What you will do: Can you reproduce the records below with every "Image resolution" swapped for "Screenshot size" and nothing else changed?

Data for this task:
* * * * * * *

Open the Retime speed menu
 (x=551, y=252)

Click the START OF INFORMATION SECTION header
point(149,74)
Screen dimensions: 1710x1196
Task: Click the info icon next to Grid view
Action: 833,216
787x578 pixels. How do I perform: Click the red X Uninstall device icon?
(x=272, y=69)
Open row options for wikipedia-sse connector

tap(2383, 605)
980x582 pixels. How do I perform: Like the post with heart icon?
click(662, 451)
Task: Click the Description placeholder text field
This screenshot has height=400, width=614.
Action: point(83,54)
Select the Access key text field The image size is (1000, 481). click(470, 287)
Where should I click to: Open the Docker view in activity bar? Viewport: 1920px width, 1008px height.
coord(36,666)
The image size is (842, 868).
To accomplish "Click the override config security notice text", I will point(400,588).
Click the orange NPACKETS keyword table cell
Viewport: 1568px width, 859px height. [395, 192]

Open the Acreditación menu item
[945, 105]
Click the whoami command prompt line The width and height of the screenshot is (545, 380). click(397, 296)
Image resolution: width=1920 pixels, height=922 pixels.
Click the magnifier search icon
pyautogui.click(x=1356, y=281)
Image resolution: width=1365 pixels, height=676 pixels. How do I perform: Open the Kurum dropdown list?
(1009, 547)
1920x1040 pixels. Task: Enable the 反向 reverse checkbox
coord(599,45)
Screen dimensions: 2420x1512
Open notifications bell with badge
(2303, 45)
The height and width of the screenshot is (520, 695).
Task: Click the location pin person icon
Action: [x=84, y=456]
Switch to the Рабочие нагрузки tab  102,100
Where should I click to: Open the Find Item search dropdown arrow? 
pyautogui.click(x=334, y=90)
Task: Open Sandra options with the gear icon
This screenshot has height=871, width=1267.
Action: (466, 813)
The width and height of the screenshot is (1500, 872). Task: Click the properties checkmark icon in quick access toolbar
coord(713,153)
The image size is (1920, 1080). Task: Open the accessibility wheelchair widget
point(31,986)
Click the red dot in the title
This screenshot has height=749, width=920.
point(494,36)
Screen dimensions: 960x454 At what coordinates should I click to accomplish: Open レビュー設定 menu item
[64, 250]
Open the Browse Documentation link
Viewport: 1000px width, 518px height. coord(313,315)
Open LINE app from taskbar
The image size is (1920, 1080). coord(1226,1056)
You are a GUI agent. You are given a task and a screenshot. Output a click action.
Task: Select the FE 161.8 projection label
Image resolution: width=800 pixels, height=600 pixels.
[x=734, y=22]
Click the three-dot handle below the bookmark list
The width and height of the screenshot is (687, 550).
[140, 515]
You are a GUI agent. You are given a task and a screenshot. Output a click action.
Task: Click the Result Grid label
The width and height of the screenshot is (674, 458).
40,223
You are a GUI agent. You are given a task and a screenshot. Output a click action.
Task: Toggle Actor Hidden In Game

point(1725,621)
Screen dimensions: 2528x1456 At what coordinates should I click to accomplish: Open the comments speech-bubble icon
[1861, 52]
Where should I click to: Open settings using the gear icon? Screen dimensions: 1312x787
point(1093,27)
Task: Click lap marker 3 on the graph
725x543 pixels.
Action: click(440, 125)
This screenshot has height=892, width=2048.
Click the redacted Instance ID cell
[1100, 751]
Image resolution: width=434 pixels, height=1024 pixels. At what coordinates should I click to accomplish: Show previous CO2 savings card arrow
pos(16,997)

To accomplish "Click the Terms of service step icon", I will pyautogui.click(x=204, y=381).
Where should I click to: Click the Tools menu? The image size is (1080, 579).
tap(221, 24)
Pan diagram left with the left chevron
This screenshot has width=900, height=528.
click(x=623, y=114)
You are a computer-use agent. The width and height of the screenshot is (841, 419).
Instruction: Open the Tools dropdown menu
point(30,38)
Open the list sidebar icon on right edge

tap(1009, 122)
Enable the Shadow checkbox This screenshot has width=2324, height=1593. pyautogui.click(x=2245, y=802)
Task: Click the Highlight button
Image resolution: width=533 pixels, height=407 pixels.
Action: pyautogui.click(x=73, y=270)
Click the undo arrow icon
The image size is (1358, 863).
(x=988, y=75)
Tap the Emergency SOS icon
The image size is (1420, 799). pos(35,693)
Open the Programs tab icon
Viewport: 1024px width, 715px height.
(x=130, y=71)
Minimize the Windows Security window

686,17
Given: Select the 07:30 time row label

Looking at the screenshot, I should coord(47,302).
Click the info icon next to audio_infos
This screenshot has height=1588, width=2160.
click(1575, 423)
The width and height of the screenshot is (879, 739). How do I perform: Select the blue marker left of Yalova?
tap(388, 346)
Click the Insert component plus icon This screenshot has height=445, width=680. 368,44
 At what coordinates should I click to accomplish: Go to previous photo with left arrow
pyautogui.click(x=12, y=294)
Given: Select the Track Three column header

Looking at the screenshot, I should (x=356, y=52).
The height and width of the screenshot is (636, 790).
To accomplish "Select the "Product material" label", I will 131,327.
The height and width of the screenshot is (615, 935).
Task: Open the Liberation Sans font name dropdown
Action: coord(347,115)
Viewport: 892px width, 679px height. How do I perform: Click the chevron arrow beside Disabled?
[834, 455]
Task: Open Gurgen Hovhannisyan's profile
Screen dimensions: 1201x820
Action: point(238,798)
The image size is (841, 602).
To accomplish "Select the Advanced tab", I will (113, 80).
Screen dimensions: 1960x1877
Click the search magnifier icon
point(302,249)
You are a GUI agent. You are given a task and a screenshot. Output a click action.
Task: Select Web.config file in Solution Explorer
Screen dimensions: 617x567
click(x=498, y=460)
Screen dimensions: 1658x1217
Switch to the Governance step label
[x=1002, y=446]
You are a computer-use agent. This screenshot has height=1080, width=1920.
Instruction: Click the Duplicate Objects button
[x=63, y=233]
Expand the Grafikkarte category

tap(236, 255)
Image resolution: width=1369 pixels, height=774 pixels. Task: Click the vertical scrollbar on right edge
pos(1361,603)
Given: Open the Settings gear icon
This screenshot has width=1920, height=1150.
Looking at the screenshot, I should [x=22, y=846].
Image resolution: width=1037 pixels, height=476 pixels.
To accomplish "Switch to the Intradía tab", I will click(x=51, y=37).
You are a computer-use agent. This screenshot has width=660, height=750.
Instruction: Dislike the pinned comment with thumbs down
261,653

* * * * * * *

Result for this task:
Open the Retime speed menu
 (x=551, y=252)

Click the START OF INFORMATION SECTION header
point(149,74)
Screen dimensions: 1710x1196
Task: Click the info icon next to Grid view
Action: 833,216
787x578 pixels. How do I perform: Click the red X Uninstall device icon?
(x=272, y=69)
Open row options for wikipedia-sse connector

tap(2383, 605)
980x582 pixels. How do I perform: Like the post with heart icon?
click(662, 451)
Task: Click the Description placeholder text field
This screenshot has height=400, width=614.
Action: point(83,54)
Select the Access key text field The image size is (1000, 481). click(470, 287)
Where should I click to: Open the Docker view in activity bar? Viewport: 1920px width, 1008px height.
coord(36,666)
The image size is (842, 868).
To accomplish "Click the override config security notice text", I will point(400,588).
Click the orange NPACKETS keyword table cell
Viewport: 1568px width, 859px height. [395, 192]

Open the Acreditación menu item
[945, 105]
Click the whoami command prompt line The width and height of the screenshot is (545, 380). click(397, 296)
Screenshot size: width=1920 pixels, height=922 pixels.
Click the magnifier search icon
pyautogui.click(x=1356, y=281)
Screenshot size: width=1365 pixels, height=676 pixels. How do I perform: Open the Kurum dropdown list?
(1009, 547)
1920x1040 pixels. Task: Enable the 反向 reverse checkbox
coord(599,45)
Screen dimensions: 2420x1512
Open notifications bell with badge
(2303, 45)
The height and width of the screenshot is (520, 695).
Task: Click the location pin person icon
Action: [x=84, y=456]
Switch to the Рабочие нагрузки tab  102,100
Where should I click to: Open the Find Item search dropdown arrow? 
pyautogui.click(x=334, y=90)
Task: Open Sandra options with the gear icon
This screenshot has height=871, width=1267.
Action: (466, 813)
The width and height of the screenshot is (1500, 872). Task: Click the properties checkmark icon in quick access toolbar
coord(713,153)
The image size is (1920, 1080). Task: Open the accessibility wheelchair widget
point(31,986)
Click the red dot in the title
This screenshot has height=749, width=920.
point(494,36)
Screen dimensions: 960x454 At what coordinates should I click to accomplish: Open レビュー設定 menu item
[64, 250]
Open the Browse Documentation link
Viewport: 1000px width, 518px height. coord(313,315)
Open LINE app from taskbar
The image size is (1920, 1080). coord(1226,1056)
You are a GUI agent. You are given a task and a screenshot. Output a click action.
Task: Select the FE 161.8 projection label
Screenshot size: width=800 pixels, height=600 pixels.
[x=734, y=22]
Click the three-dot handle below the bookmark list
The width and height of the screenshot is (687, 550).
[140, 515]
You are a GUI agent. You are given a task and a screenshot. Output a click action.
Task: Click the Result Grid label
The width and height of the screenshot is (674, 458).
40,223
You are a GUI agent. You are given a task and a screenshot. Output a click action.
Task: Toggle Actor Hidden In Game

point(1725,621)
Screen dimensions: 2528x1456 At what coordinates should I click to accomplish: Open the comments speech-bubble icon
[1861, 52]
Where should I click to: Open settings using the gear icon? Screen dimensions: 1312x787
point(1093,27)
Task: Click lap marker 3 on the graph
725x543 pixels.
Action: click(440, 125)
This screenshot has height=892, width=2048.
Click the redacted Instance ID cell
[1100, 751]
Screenshot size: width=434 pixels, height=1024 pixels. At what coordinates should I click to accomplish: Show previous CO2 savings card arrow
pos(16,997)

To accomplish "Click the Terms of service step icon", I will pyautogui.click(x=204, y=381).
Where should I click to: Click the Tools menu? The image size is (1080, 579).
tap(221, 24)
Pan diagram left with the left chevron
This screenshot has width=900, height=528.
click(x=623, y=114)
You are a computer-use agent. The width and height of the screenshot is (841, 419).
Instruction: Open the Tools dropdown menu
point(30,38)
Open the list sidebar icon on right edge

tap(1009, 122)
Enable the Shadow checkbox This screenshot has width=2324, height=1593. pyautogui.click(x=2245, y=802)
Task: Click the Highlight button
Screenshot size: width=533 pixels, height=407 pixels.
Action: pyautogui.click(x=73, y=270)
Click the undo arrow icon
The image size is (1358, 863).
(x=988, y=75)
Tap the Emergency SOS icon
The image size is (1420, 799). pos(35,693)
Open the Programs tab icon
Viewport: 1024px width, 715px height.
(x=130, y=71)
Minimize the Windows Security window

686,17
Given: Select the 07:30 time row label

Looking at the screenshot, I should coord(47,302).
Click the info icon next to audio_infos
This screenshot has height=1588, width=2160.
click(1575, 423)
The width and height of the screenshot is (879, 739). How do I perform: Select the blue marker left of Yalova?
tap(388, 346)
Click the Insert component plus icon This screenshot has height=445, width=680. 368,44
 At what coordinates should I click to accomplish: Go to previous photo with left arrow
pyautogui.click(x=12, y=294)
Given: Select the Track Three column header

Looking at the screenshot, I should (x=356, y=52).
The height and width of the screenshot is (636, 790).
To accomplish "Select the "Product material" label", I will 131,327.
The height and width of the screenshot is (615, 935).
Task: Open the Liberation Sans font name dropdown
Action: coord(347,115)
Viewport: 892px width, 679px height. How do I perform: Click the chevron arrow beside Disabled?
[834, 455]
Task: Open Gurgen Hovhannisyan's profile
Screen dimensions: 1201x820
Action: point(238,798)
The image size is (841, 602).
To accomplish "Select the Advanced tab", I will (113, 80).
Screen dimensions: 1960x1877
Click the search magnifier icon
point(302,249)
You are a GUI agent. You are given a task and a screenshot. Output a click action.
Task: Select Web.config file in Solution Explorer
Screen dimensions: 617x567
click(x=498, y=460)
Screen dimensions: 1658x1217
Switch to the Governance step label
[x=1002, y=446]
You are a computer-use agent. This screenshot has height=1080, width=1920.
Instruction: Click the Duplicate Objects button
[x=63, y=233]
Expand the Grafikkarte category

tap(236, 255)
Screenshot size: width=1369 pixels, height=774 pixels. Task: Click the vertical scrollbar on right edge
pos(1361,603)
Given: Open the Settings gear icon
This screenshot has width=1920, height=1150.
Looking at the screenshot, I should [x=22, y=846].
Screenshot size: width=1037 pixels, height=476 pixels.
To accomplish "Switch to the Intradía tab", I will click(x=51, y=37).
You are a computer-use agent. This screenshot has width=660, height=750.
Instruction: Dislike the pinned comment with thumbs down
261,653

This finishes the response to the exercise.